Overall, these findings are consistent with existing literature that demonstrate the positive impact of continuing medical education (CME) on both clinician behavior and patient outcomes. In particular our focus on interactive learning methods, practical simulation of skills, clinic-level contextualization, and ongoing/follow-up technical support are known to increase the overall effect of CME on patient outcomes. (Cervero and Gaines, 2015) Furthermore, the impact on patient outcomes are both statistically, but more importantly, clinically significant. For example, target 6 of the global voluntary targets to reduce premature deaths from NCDs by 25% by 2025 is a 25% relative reduction in prevalence of raised blood pressure. (WHO, 2020) While this was achieved in both intervention and control clinics, the intervention clinics had a significantly greater relative reduction in raised blood pressure compared to control clinics (79% and 52% relative reduction, respectively). Scaling the use of evidence-based CME, clinical decision support tools, and ongoing support in primary health care could therefore have a significant impact on reducing premature mortality from NCDs in the Republic of Moldova. (Blood Pressure Lowering Treatment Trialists’ Collaboration, 2014)

The strengths of this work include an a priori design, a scalable methodological approach, and representative selection of primary health care clinics from across different regions of the country. These results provide evidence from a real-world health system for the longer-term impacts on important patient outcomes, such as blood pressure control amongst patients with hypertension, and these are sustainable beyond the end of the implementation support (12 months). This evidence can therefore inform the national policies of the Republic of Moldova, as well as provide a methodological example to other countries. Our work is limited in that we did not include patient reported outcomes, quality of life measurements, or morbidity and mortality data. Although we did not assess the cost effectiveness of the intervention in the Republic of Moldova, WHO PEN itself is based on cost effective interventions and well established ‘best-buy’ interventions. (WHO, 2017; WHO, 2010) As with any study, our indicators are limited by the quality of the data, which can be variable when extracting from written paper-based clinical records.

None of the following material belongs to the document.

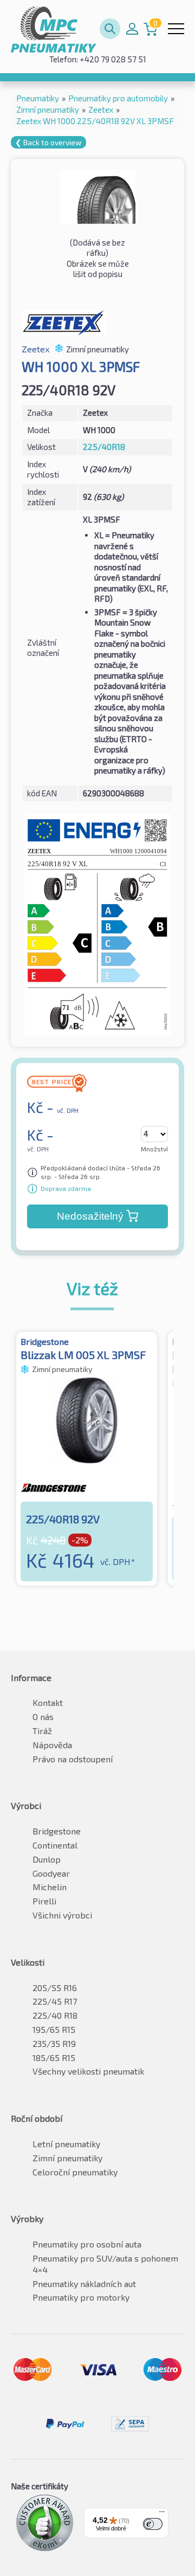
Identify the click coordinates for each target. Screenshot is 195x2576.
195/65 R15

In future, a step wedge design may be beneficial with respect to national scale up as well as determining sample sizes that ensure adequate power to analyze subpopulations such as patients with diabetes. (Hemming et al., 2015)

Conclusion

Sustainable improvements in NCD risk factor control can be achieved in primary health care in low resource settings by adapting existing resources (e.g. WHO PEN) and conducting focused clinical training and support within a two-year time period. If scaled to a national level these could significantly translate to reductions in premature mortality from NCDs.